This technical article was first published over 2 years ago and may discuss features and approaches that are no longer relevant for the current version of the platform.

I stumbled across one of those ‘frustrating’ bugs last week whilst setting up some simple chained out-of-the-box EPiServer workflows.

The EPiServer UI reported that the workflow instance has successfully started, but no tasks or notifications were ever received and an immediate search for any running workflow instances reported that there were none in progress.

I wasn’t really sure where to start looking. I fired up SQL Profiler and could see that there were some workflow queries being passed, but no data was stored at the end of the request so something, somewhere along the line, was causing the transaction to be rolled back.

Debugging Workflows

The workflow module in EPiServer is built upon the .NET 3.0 workflow functionality and allows custom workflows to be developed which handle typical EPiServer events.
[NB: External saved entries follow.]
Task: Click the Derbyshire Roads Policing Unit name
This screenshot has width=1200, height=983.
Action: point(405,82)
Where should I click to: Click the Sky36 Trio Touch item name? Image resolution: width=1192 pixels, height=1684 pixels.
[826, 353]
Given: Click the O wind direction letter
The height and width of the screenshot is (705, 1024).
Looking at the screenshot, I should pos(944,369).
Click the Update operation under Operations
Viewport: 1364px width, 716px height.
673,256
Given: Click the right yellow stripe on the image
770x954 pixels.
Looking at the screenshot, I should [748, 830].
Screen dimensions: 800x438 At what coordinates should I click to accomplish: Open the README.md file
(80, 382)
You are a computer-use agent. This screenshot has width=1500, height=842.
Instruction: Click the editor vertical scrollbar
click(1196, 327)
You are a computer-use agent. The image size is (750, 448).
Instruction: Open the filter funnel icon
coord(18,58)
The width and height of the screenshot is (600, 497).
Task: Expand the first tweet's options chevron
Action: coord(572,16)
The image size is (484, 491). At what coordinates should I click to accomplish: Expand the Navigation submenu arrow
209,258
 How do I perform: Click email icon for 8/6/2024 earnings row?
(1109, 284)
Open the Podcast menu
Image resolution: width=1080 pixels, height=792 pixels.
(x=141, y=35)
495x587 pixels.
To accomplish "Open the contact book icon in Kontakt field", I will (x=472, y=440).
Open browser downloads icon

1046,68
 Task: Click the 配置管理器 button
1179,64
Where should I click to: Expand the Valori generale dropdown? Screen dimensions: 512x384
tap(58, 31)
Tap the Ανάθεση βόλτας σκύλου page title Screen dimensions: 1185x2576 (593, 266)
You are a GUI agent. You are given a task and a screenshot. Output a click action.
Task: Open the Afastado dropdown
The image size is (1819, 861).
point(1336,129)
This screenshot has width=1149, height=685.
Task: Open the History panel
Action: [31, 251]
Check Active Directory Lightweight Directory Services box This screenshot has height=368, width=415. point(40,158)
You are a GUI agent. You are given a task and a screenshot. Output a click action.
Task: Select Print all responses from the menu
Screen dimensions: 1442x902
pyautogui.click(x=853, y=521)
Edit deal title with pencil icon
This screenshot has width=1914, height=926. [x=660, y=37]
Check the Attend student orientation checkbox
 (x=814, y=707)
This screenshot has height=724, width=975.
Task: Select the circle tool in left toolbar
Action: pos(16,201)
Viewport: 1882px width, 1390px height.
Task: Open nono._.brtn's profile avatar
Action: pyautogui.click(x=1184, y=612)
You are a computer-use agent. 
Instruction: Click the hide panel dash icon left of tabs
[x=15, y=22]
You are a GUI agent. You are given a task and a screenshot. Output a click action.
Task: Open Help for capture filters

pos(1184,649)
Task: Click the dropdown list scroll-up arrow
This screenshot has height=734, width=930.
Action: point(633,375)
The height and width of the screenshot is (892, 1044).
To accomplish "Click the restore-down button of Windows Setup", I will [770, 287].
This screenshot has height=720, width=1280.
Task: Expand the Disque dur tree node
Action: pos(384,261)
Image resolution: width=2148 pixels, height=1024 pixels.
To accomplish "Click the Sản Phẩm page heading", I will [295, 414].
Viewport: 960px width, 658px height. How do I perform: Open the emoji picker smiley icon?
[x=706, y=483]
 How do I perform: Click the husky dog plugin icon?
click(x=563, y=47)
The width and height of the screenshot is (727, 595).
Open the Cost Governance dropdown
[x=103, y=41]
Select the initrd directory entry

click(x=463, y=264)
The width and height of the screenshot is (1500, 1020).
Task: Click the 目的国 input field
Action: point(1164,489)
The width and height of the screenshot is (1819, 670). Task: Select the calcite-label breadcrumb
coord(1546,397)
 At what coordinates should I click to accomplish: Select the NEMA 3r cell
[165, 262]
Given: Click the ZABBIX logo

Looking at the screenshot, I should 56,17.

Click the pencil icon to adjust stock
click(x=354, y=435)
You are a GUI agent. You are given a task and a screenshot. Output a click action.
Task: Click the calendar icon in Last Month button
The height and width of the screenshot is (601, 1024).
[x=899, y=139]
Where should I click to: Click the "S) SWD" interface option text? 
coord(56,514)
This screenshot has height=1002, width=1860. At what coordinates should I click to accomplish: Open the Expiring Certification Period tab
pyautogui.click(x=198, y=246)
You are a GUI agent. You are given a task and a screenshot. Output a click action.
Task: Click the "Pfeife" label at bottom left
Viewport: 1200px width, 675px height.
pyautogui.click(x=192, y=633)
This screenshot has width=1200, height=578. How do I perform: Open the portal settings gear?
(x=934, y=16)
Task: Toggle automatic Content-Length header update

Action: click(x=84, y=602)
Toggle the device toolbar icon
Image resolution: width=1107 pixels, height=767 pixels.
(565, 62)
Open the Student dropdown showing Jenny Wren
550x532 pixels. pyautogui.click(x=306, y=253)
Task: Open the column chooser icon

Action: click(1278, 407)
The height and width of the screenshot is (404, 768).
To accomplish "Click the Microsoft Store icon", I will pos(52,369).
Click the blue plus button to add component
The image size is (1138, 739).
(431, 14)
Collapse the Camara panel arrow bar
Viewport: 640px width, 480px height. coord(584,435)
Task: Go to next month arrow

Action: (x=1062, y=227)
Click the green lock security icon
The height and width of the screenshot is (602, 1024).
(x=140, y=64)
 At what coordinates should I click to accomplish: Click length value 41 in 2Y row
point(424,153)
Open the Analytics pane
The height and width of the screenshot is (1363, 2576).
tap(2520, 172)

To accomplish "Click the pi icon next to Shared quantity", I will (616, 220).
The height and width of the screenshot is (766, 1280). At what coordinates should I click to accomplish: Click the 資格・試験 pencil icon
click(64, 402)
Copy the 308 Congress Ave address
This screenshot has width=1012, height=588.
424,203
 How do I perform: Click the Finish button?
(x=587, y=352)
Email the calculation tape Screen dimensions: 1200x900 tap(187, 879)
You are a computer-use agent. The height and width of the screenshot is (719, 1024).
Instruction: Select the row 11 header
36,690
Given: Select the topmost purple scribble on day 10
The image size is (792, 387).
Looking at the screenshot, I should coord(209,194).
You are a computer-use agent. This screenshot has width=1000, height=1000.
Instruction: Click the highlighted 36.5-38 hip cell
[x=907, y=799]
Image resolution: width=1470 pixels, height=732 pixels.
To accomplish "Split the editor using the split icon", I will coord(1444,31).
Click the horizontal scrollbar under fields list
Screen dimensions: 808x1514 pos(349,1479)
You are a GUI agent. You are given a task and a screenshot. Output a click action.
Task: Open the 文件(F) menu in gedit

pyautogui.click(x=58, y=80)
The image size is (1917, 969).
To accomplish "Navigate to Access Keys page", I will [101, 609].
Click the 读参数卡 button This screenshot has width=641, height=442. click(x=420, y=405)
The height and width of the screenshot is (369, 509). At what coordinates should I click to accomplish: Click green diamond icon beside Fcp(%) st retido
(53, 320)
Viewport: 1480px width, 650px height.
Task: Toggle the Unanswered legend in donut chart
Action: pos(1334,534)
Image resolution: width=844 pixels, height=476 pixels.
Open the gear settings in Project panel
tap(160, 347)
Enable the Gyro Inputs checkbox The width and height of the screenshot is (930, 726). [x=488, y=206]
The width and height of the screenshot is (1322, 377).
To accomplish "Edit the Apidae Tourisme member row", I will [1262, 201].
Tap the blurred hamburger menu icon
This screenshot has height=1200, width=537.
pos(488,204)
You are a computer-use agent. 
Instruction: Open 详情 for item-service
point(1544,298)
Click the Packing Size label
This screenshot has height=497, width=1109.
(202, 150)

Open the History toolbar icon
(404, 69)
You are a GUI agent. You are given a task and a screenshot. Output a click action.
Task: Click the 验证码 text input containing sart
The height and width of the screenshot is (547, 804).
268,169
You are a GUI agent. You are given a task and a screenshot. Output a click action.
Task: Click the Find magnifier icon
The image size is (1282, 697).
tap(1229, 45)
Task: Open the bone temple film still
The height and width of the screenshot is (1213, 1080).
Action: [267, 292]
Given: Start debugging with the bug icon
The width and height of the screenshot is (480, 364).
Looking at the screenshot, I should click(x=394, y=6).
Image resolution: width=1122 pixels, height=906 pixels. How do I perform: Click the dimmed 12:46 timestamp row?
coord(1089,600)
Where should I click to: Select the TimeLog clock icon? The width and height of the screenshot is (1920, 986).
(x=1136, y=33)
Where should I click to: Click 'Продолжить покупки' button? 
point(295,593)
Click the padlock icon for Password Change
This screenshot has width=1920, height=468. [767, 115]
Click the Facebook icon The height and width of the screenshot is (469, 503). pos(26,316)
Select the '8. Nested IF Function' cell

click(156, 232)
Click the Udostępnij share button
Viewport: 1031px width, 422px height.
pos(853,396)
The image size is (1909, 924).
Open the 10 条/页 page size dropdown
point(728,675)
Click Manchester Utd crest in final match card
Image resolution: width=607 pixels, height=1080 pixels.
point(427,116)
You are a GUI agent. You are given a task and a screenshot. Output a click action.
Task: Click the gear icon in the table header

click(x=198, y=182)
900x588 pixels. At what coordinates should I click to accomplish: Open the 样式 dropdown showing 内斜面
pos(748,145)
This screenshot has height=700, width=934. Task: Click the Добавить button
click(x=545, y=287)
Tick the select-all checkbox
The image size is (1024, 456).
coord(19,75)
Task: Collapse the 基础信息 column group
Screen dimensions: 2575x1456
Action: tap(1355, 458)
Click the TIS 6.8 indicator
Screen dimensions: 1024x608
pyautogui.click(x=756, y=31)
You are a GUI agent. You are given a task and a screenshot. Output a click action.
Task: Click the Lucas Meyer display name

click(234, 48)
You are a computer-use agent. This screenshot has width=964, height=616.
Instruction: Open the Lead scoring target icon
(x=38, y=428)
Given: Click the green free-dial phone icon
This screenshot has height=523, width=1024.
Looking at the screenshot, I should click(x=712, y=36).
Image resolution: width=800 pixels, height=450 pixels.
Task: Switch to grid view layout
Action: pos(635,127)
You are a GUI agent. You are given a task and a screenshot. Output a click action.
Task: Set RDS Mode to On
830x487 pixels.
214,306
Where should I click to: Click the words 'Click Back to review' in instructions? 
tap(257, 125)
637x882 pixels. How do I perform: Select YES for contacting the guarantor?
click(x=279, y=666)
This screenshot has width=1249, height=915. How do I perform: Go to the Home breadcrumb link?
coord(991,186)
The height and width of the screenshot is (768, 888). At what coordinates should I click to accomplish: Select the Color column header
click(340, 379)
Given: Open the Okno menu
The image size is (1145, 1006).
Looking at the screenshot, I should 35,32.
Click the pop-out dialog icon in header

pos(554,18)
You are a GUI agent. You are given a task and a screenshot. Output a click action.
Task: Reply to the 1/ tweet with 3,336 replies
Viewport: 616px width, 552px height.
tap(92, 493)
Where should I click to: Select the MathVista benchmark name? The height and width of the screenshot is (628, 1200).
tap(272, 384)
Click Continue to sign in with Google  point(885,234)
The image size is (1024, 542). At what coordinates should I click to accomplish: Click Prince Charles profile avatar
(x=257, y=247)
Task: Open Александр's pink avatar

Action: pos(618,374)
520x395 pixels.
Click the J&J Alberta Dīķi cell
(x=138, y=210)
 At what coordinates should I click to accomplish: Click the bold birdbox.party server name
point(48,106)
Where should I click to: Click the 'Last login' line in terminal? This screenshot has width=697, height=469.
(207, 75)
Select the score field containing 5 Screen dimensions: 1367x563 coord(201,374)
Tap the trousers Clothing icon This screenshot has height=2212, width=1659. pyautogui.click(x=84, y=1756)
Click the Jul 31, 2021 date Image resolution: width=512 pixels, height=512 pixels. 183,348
Workflows are managed under their own runtime, which itself is hosted by a .NET application – in this case EPiServer. The runtime is configured in the web.config file, along with the persistence mechanism (SQL Server).

<workflowRuntime EnablePerformanceCounters="false">
    <Services>
        <add type="System.Workflow.Runtime.Hosting.DefaultWorkflowSchedulerService, System.Workflow.Runtime, Version=3.0.00000.0, Culture=neutral, PublicKeyToken=31bf3856ad364e35" maxSimultaneousWorkflows="5" />
        <add type="System.Workflow.Runtime.Hosting.SqlWorkflowPersistenceService, System.Workflow.Runtime, Version=3.0.0.0, Culture=neutral, PublicKeyToken=31bf3856ad364e35" UnloadOnIdle="true" />
    </Services>
</workflowRuntime>

Debugging can be enable by adding in and adjusting the following keys (which are commented out towards the bottom of the EPiServer web.config file).

<!--OPTIONAL Workflow Diagnostics - used for logging useful information for debugging purposes-->
  <system.diagnostics>
    <switches>
      <add name="System.Workflow.Runtime" value="Off" />
      <add name="System.Workflow.Runtime.Hosting" value="Off" />
      <add name="System.Workflow.Runtime.Tracking" value="Off" />
      <add name="System.Workflow.Activities" value="Off" />
      <add name="System.Workflow.Activities.Rules" value="Off" />
      <add name="System.Workflow LogToTraceListeners" value="1" />
      <add name="System.Workflow LogToFile" value="0" />
    </switches>
  </system.diagnostics>

There are two choices of where to log any workflows messages, to file or to a TraceListener (aka the output window in Visual Studio). Full details of the configuration settings can be on found on MSDN.

HttpContext?

Setting up the workflow logging – quickly highlighted my issue. One of the methods in the workflow was throwing an exception which the EPiServer UI wasn’t reporting. The exact stack trace pointed to the application’s custom ProfileProvider which was explicitly trying to store items in the HttpContext.Current.Cache.

Remember that workflows are executed using their own runtime, which means they operate on a thread outside of the current web request. So trying to resolve the HttpContext will always return null. Problem identified!

In summary:

  1. Debugging workflows can be enabled in web.config.
  2. Workflows operate under their own runtime.
  3. Never assume an HttpContext – be careful when rolling your own providers. Certain EPiServer services (scheduled jobs, workflows operate on a background thread).